# Recurrent Neural Networks and LSTM explained

*In this post we are going to explore RNN’s and LSTM*

Recurrent Neural Networks are the first of its kind State of the Art algorithms that can Memorize/remember previous inputs in memory, When a huge set of Sequential data is given to it.

Before we dig into details of Recurrent Neural networks, if you are a Beginner i suggest you to read **A Beginner intro to Neural Networks** and **A Beginner intro to Convolutional Neural Networks.**

## Now in this, we will learn:

- what are Neural Networks?
- what Neural Networks do?
- why not Neural Networks/Feed forward Networks?
- Why/what are Recurrent Neural Networks?
- Different Types of RNN’s
- Deep view into RNN’s
- Character level language model
- Back propogation through time(BTT)
- Issues of RNN’s?
- Advantages & Disadvantages of RNN
- Why LSTM’s?

- Forget gate
- input gate
- output gate.

- Resources

## What are Neural networks?

Neural networks are set of algorithms inspired by the functioning of human brian. Generally when you open your eyes, what you see is called data and is processed by the Nuerons(data processing cells) in your brain, and recognises what is around you. That’s how similar the Neural Networks works. They takes a large set of data, process the data(draws out the patterns from data), and outputs what it is.

## What they do ?

Neural networks sometimes called as Artificial Neural networks(ANN’s), because they are not natural like neurons in your brain. They artifically mimic the nature and funtioning of Neural network. ANN’s are composed of a large number of highly interconnected processing elements (neurones) working in unison to solve specific problems.

ANNs, like people,like child, they even learn by example.
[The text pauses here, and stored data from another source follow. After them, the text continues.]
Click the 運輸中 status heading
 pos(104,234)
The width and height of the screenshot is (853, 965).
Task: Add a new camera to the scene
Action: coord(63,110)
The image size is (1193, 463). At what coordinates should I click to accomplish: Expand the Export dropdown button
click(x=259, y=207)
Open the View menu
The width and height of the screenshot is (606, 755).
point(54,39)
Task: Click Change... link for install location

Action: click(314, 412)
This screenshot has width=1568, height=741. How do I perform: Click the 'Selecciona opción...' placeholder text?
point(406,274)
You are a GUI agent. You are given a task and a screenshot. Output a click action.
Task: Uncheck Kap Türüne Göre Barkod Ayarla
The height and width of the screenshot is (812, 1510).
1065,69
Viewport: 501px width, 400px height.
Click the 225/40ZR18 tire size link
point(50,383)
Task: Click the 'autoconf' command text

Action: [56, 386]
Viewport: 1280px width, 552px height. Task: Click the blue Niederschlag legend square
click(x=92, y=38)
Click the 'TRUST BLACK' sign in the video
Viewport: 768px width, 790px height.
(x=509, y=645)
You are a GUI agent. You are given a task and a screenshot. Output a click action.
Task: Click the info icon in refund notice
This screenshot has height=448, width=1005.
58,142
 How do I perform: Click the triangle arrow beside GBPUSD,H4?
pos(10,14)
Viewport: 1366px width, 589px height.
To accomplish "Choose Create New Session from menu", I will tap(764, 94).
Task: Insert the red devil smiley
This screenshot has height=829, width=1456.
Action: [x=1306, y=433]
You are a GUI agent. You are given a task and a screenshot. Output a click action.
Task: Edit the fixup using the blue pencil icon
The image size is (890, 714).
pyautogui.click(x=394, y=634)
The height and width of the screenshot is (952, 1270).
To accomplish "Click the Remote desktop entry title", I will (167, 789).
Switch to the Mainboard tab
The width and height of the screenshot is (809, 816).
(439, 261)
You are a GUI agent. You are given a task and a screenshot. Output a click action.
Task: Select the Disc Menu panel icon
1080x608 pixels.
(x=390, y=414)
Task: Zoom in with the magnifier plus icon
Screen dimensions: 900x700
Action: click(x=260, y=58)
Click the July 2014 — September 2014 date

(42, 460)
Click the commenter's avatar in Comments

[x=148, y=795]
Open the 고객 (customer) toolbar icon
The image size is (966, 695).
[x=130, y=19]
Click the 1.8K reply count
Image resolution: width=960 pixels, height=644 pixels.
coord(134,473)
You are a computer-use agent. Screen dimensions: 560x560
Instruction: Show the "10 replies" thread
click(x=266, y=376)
An ANN is configured for a specific application, such as pattern recognition or data classification,Image recognition, voice recognition through a learning process.

Neural networks (NN) are universal function approximaters so that means neural networks can learn an approximation of any function f() such that.

y = f(x)

you can read more about Artificial Neural Networks **here****.**

## Why Not Neural Networks/Feed forward Networks?

A trained Feed Forward Neural Network can be Exposed to any huge random collection of images and asked to predict the output. for example check out the below figure

In this training process, the first picture that the Neural network exposed to, will not necessarly alter how it classifies the Second one.

here the output of Cat does not relate to the output Dog. There are several scenario’s where the previous understanding of data is important.for example: Reading book, understanding lyrics,..,. These networks do not have memory in order to understand Sequential data like Reading books.

*how do we overcome this challenge of understanding previous output?*

**solution:** RNN’s.

## What are RNN’s?

The idea behind RNNs is to make use of sequential information. In a traditional neural network we assume that all inputs (and outputs) are independent of each other. But for many tasks that’s a very bad idea. If you want to predict the next word in a sentence you better know which words came before it. RNNs are called *recurrent* because they perform the same task for every element of a sequence, with the output being depended on the previous computations and you already know that they have a “memory” which captures information about what has been calculated so far.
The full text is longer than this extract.